Perlahan-lahan tetapi pasti, harimau itu mendekati lawannya.
Mahesa Jenar bertambah berhati-hati melihat perubahan sikap
harimau itu. Untuk melawan langsung seekor harimau sangatlah berbahaya.
Kuku-kukunya serta gigi-gigi yang tajam itu dapat merobek kulitnya. Maka
diputuskannya untuk segera mengakhiri perkelahian. Mahesa Jenar segera
bersikap. Tanpa mempergunakan unsur-unsur pendahuluan untuk menekan lawannya.
Ia berdiri di atas satu kakinya, menghadap langsung pada harimau itu. Satu kaki
lainnya diangkat dan ditekuk ke depan. Sebelah tangannya menyilang dada, sedangkan
tangan kanannya diangkat tinggi-tinggi. Mahesa Jenar secepatnya mengatur
peredaran nafasnya, memusatkan pikiran dan menyalurkan segala kekuatan lahir
dan batin ke sisi telapak tangannya.

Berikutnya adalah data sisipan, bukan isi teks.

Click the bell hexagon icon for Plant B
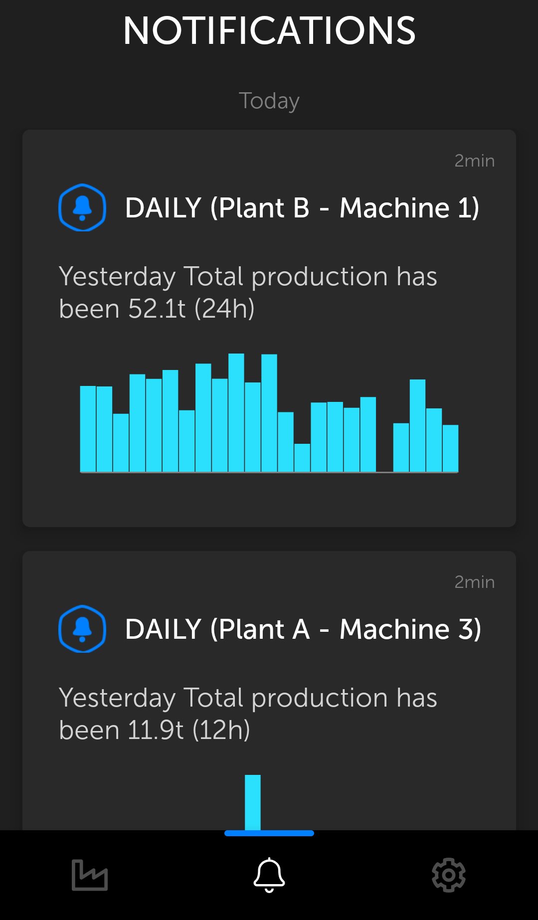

Maka ketika harimau itu mengaum dahsyat,
serta dengan garangnya menerkamnya, Mahesa Jenar pun telah siap dan terdengar
ia berteriak nyaring. Ia memutar kaki yang diangkatnya itu setengah lingkaran
dan membuat satu loncatan kecil kesamping. Berbareng dengan itu, tangan
kanannya terayun deras sekali menghantam tengkuk harimau itu. Akibatnya adalah
dahsyat sekali. Harimau itu mengaum lebih keras lagi dibarengi dengan gemeretak
tulang patah. Sekejap kemudian harimau itu melenting tinggi, dan sesaat lagi
terdengarlah gemuruh tubuhnya jatuh ke tanah, tidak bergerak lagi selama-lamanya.
Harimau itu mati karena patah tulang lehernya oleh kekuatan tangan Mahesa Jenar
yang telah mempergunakan ilmu Sasra Birawa. Sesaat kemudian malam menjadi sunyi
kembali. Yang terdengar, kecuali tarikan nafas Mahesa Jenar, adalah suara-suara
binatang malam dan belalang bersahutan. Di langit, bintang-bintang gemerlapan,
seperti permata yang ditaburkan di atas selembar permadani biru kelam.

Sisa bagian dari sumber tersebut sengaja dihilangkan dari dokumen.